False friend is a term used by learners (and their teachers) of foreign languages, mostly applied to cognate (related) languages. It is used to label terms in the language being learnt which look like a term in the learner's mother tongue (sometimes a third language), but do not mean the same.
Some examples are:
- the adjective geniale does not mean the same as the English ‘genial’: it means ‘clever, ingenious, talented’. The English 'genial' could be translated into Italian as cordiale, socievole, amabile, or benigno.
- the noun delusione does not mean the same as the English ‘delusion’: it means ‘disappointment’. The English 'delusion' could be translated into Italian as illusione or inganno.

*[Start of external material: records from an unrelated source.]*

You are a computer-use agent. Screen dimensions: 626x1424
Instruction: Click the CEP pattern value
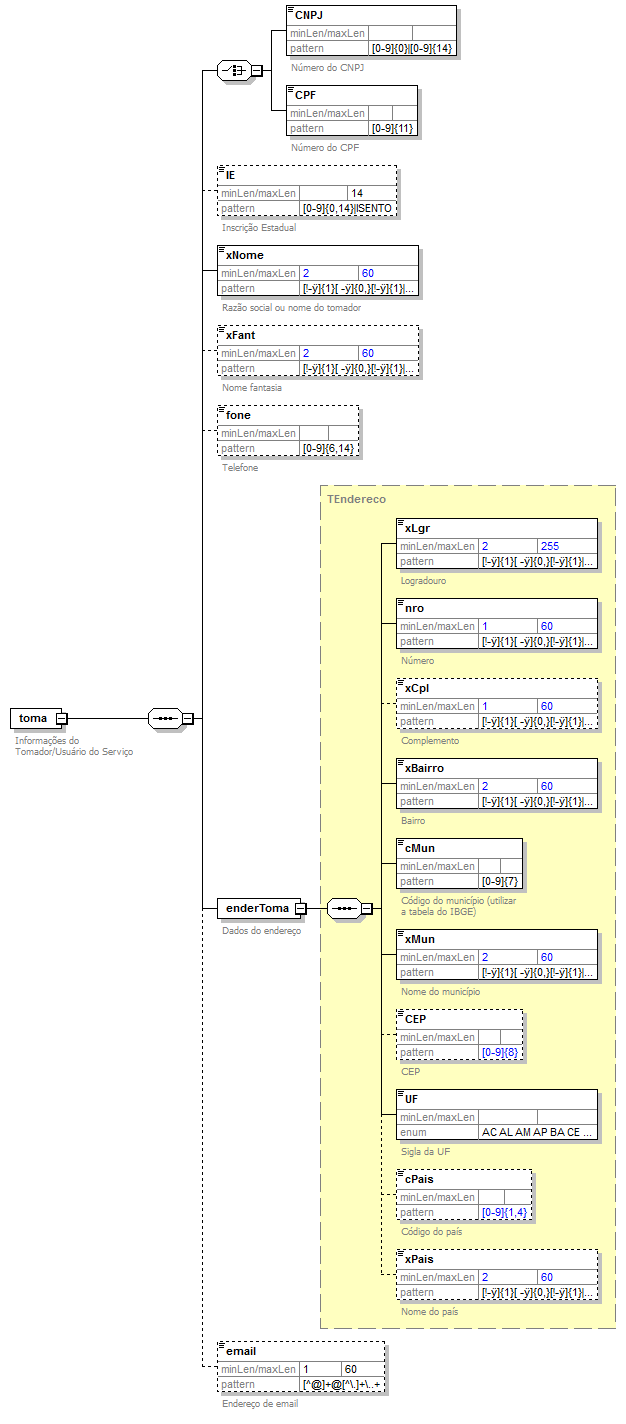pos(501,1052)
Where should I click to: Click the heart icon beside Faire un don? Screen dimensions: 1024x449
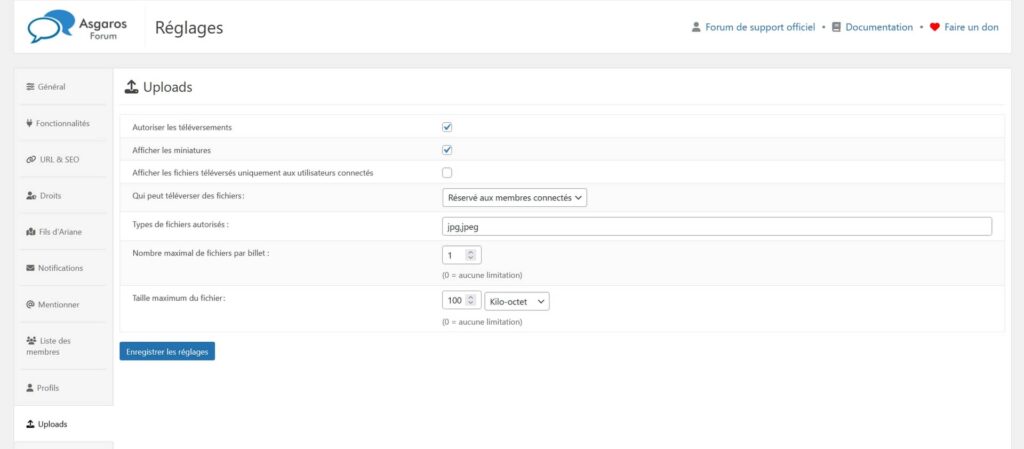(x=935, y=27)
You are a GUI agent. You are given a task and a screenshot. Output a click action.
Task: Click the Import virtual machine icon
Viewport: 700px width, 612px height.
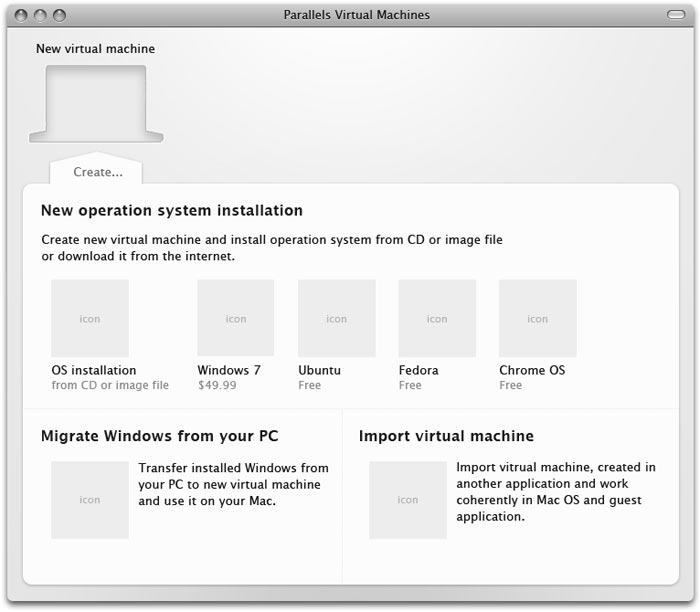pyautogui.click(x=407, y=499)
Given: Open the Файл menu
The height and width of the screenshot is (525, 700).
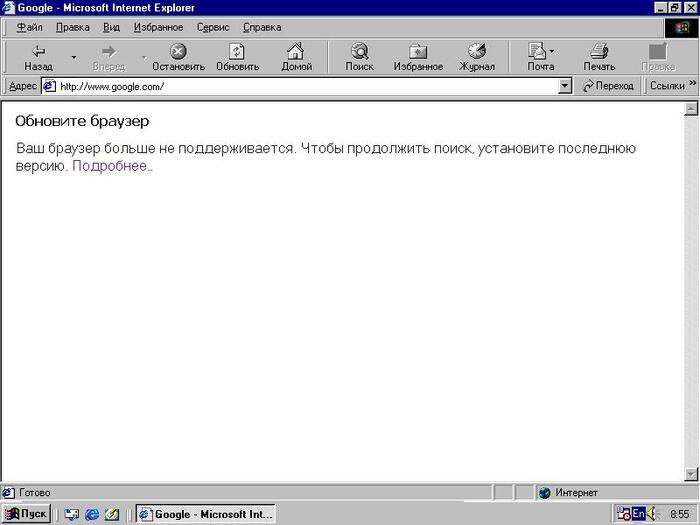Looking at the screenshot, I should pos(28,27).
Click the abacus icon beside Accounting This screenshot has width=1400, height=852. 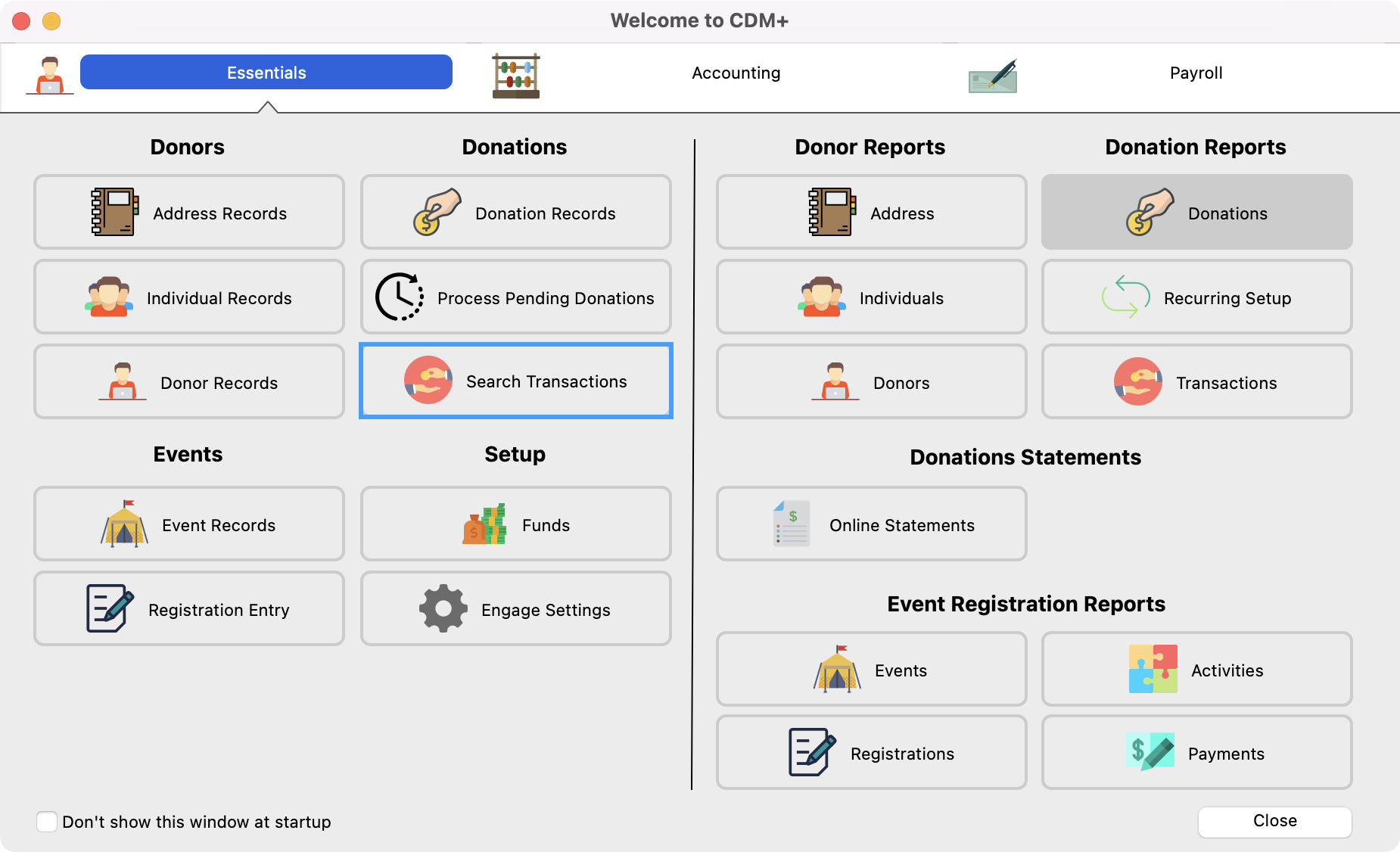pyautogui.click(x=515, y=76)
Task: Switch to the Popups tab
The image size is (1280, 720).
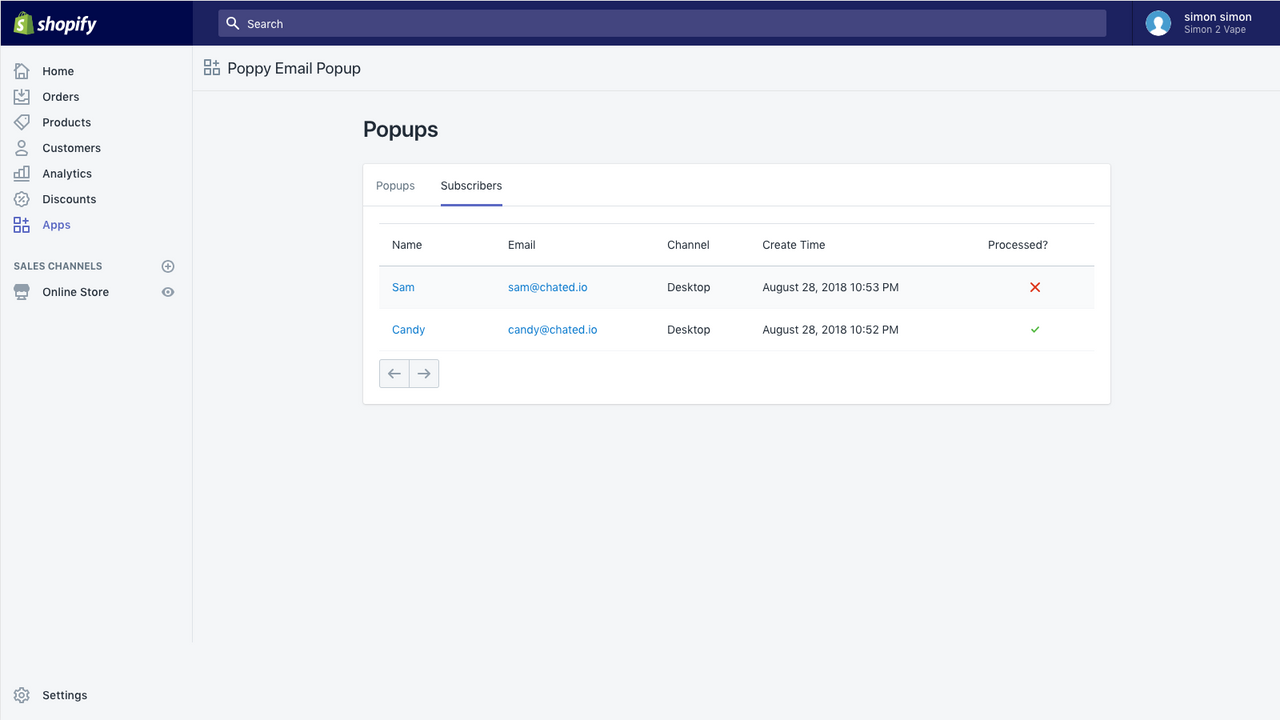Action: tap(395, 185)
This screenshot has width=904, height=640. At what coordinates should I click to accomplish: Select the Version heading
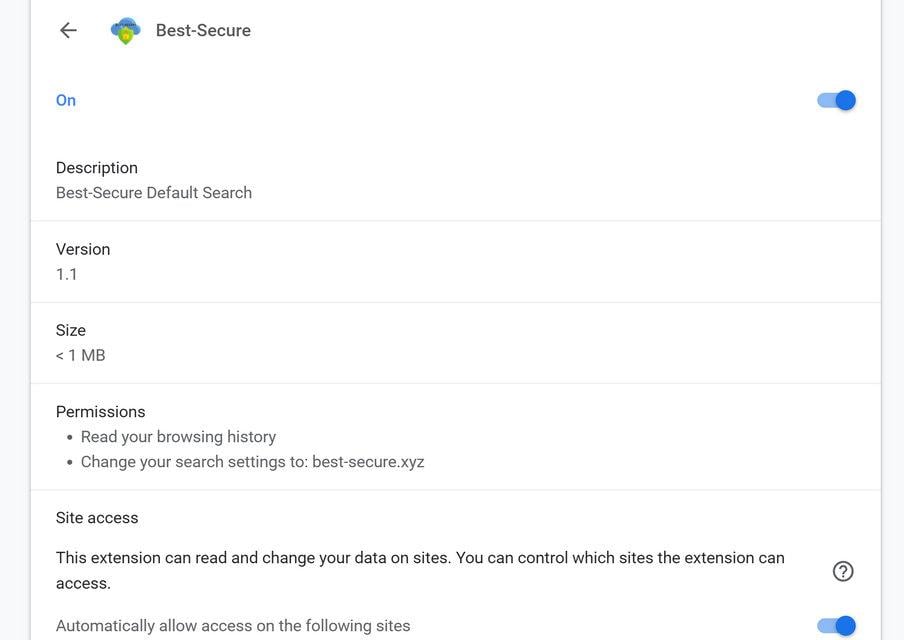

- the noun pavimento does not mean the same as the English ‘pavement’: it means ‘floor’. The Italian for 'pavement' is marciapiede.
- the adjective blessé does not mean ‘blessed’: it means ‘wounded’. The English ‘blessed’ might be translated into French as béni, saint, or bien-heureux.
- the noun journée does not mean ‘journey’: it means ‘day’. The French for ‘journey’ is voyage.
- the verb attendre does not mean ‘to attend’: it means ‘to wait for’. The French for ‘to attend’ is assister à.
- the verb bekommen does not mean ‘to become’: it means ‘to get, receive, obtain’. The German for ‘to become’ is werden.
- the word hell does not mean the same as the English ‘hell’ (i.e., a place of eternal damnation): it means ‘clear, bright, shining’. The German word for the English ‘hell’ is Hölle.
- the verbal phrase sich blamieren does not mean ‘to blame oneself’ but ‘to disgrace oneself’ or ‘to make a fool of oneself’. ‘To blame oneself’ might be translated into German as sich tadeln.
- the (feminine) adjective embarazada means 'pregnant', and may also be used as a noun to mean 'pregnant woman'. It does not mean 'embarrassed', for which the Spanish could be azorado or turbado.
- the verb pretender does not mean ‘to pretend’: it means ‘to try’ or ‘to endeavour’ (to do something). The Spanish for 'to pretend’ is fingir.
- the noun ropa does not mean ‘rope’: it means ‘clothes’. The Spanish for ‘rope’ is cuerda.